阿杰强笑一声:“小孙姐,你别自己吓自己,这荒山野岭的,除了我们,还能有啥?”
小飞却没接话,只是不安地左右张望着。周围是茂密的、开始落叶的乔木,枝桠光秃秃地伸向灰色的天空,像无数只干枯的手臂。风穿过林隙,声音变得尖锐起来。
一直沉默的老王突然开口,声音沙哑:“你们没发现吗?我们好像在绕圈子。”
他指着旁边一棵歪脖子松树:“这棵树,我两个小时前做过记号。”
所有人的心都沉了下去。迷路,在这片陌生的、磁场紊乱的原始森林里,意味着什么,不言而喻。
天色迅速暗沉下来,浓重的暮色像墨汁滴入清水,很快弥漫开来。视野急剧缩短,周围的树木山石都变成了模糊而扭曲的黑影。风更冷了,带着一种说不清的、腐败的气息。
“不能再走了!”老陈当机立断,“找个地方扎营,明天天亮再想办法!”
他们在一条几乎干涸的溪流旁找到了一小片相对平坦的河滩。众人默默地卸下装备,开始搭建帐篷,气氛压抑得让人喘不过气。篝火生了起来,跳动的火焰驱散了一些寒意,却无法照亮心头沉重的阴影。没人说话,只有木柴燃烧的噼啪声,和远处不知名野兽偶尔传来的、悠长而渗人的嗥叫。

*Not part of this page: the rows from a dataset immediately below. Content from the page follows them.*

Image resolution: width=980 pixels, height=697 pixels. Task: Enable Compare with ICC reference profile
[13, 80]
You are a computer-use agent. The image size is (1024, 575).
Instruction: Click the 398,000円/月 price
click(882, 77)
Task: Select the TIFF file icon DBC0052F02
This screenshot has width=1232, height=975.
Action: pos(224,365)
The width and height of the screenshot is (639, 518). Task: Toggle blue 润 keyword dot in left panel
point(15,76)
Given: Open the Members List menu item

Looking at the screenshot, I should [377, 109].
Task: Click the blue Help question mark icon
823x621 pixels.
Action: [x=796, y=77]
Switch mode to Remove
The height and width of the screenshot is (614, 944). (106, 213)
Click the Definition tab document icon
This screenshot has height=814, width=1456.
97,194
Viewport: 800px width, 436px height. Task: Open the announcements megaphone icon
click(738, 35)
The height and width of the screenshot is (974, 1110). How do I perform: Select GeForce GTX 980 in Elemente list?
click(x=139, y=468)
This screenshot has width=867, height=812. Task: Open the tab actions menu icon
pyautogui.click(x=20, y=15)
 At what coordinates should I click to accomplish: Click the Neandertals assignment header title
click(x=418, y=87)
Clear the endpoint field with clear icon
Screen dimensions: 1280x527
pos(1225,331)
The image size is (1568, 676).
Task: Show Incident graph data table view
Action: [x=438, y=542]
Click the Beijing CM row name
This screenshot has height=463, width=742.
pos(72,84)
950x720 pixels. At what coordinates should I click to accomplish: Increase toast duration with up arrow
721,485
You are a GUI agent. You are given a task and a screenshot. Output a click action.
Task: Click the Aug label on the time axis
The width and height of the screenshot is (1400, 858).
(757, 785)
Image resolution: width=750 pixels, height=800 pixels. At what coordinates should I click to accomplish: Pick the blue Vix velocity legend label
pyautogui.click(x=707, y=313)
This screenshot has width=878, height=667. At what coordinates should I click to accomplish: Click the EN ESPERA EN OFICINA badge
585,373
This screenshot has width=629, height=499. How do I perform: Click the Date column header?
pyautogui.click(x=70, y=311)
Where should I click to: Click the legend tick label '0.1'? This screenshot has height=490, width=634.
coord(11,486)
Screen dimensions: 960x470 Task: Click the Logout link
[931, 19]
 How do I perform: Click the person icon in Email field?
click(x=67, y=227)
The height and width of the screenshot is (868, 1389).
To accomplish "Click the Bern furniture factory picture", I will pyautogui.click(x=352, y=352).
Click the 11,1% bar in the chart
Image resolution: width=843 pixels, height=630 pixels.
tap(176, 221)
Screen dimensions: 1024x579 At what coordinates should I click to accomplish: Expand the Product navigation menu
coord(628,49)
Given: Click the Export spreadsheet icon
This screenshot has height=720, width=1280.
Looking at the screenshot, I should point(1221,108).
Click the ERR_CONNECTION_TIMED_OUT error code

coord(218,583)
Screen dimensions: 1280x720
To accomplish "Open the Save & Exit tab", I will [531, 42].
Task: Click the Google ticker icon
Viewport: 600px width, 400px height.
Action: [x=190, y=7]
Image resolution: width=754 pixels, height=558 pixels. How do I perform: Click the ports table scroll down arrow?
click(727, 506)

小孙抱着膝盖,坐在火堆旁,脸色在火光映照下明明灭灭。她低声说:“我昨晚……好像听到有人哭。”
阿杰和小飞对视一眼,都没吭声。眼镜李不停地调整着卫星电话的天线,嘴里念念有词,像是在祈祷。
老陈站起身,走到溪流边,想洗把脸清醒一下。他刚蹲下,手伸进冰冷刺骨的溪水,动作却猛地顿住了。他死死盯着溪流对岸,那片被夜色和树影笼罩的灌木丛。
“那……那是什么?”他的声音干涩。
其他人被他吓了一跳,顺着他的目光望去。隐约约约,在对岸浓重的黑暗里,似乎矗立着一个比周围树木更加深沉、更加规整的轮廓。
大刘抓起强光手电,一道光柱猛地刺破黑暗,扫了过去。
光芒尽头,一座破败建筑的轮廓,清晰地显现出来。
那是一座小小的山神庙。石头垒砌的墙壁布满厚厚的青苔和爬墙虎,残破不堪。庙顶的瓦片塌陷了一大半,露出黑洞洞的内部。木制的庙门歪歪斜斜地挂着,其中一扇已经掉落,像一块腐朽的墓碑。整座庙宇透着一股被时光和山野彻底遗弃的死寂。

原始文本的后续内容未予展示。